··· SUPPLIED INFORMATION ···

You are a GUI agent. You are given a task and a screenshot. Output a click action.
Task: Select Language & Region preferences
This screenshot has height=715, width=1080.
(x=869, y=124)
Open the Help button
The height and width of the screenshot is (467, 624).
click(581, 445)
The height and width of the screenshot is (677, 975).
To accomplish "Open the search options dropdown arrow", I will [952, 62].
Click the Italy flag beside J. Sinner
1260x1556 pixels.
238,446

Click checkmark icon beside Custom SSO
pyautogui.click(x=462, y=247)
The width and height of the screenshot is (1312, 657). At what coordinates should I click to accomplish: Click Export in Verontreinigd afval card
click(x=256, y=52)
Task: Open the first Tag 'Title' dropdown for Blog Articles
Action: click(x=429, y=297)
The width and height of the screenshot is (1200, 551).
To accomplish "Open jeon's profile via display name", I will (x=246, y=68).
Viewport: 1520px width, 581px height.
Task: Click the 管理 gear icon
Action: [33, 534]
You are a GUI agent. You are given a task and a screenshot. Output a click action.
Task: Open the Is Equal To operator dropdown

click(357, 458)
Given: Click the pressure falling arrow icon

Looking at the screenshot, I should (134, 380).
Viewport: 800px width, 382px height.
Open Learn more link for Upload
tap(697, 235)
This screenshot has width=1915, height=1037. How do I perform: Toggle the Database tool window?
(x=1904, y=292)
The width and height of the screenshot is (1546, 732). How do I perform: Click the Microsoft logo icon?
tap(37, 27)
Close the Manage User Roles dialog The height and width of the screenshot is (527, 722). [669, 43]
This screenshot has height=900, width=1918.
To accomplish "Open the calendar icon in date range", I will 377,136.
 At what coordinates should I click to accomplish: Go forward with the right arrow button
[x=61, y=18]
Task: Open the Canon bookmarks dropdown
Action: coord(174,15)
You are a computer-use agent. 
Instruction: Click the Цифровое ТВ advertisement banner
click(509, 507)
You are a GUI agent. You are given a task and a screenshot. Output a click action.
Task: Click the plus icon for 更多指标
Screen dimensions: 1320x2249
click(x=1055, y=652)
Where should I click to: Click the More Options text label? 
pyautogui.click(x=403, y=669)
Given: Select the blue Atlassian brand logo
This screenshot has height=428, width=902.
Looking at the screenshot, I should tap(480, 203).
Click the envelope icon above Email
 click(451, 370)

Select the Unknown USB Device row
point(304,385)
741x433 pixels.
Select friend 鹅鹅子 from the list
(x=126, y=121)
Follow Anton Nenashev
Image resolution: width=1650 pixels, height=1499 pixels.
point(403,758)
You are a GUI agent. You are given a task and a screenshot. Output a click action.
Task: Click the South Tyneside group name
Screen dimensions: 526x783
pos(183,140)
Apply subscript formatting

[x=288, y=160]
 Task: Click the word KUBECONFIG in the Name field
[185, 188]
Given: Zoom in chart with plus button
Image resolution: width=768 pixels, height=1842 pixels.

···

● **WHAT YOU HAVE TO DO**
An exact copy of the lines from the one with "741x433 pixels." to the final line of the entries is all that the answer should hold.

● **THE ANSWER**
741x433 pixels.
Select friend 鹅鹅子 from the list
(x=126, y=121)
Follow Anton Nenashev
Image resolution: width=1650 pixels, height=1499 pixels.
point(403,758)
You are a GUI agent. You are given a task and a screenshot. Output a click action.
Task: Click the South Tyneside group name
Screen dimensions: 526x783
pos(183,140)
Apply subscript formatting

[x=288, y=160]
 Task: Click the word KUBECONFIG in the Name field
[185, 188]
Given: Zoom in chart with plus button
Image resolution: width=768 pixels, height=1842 pixels.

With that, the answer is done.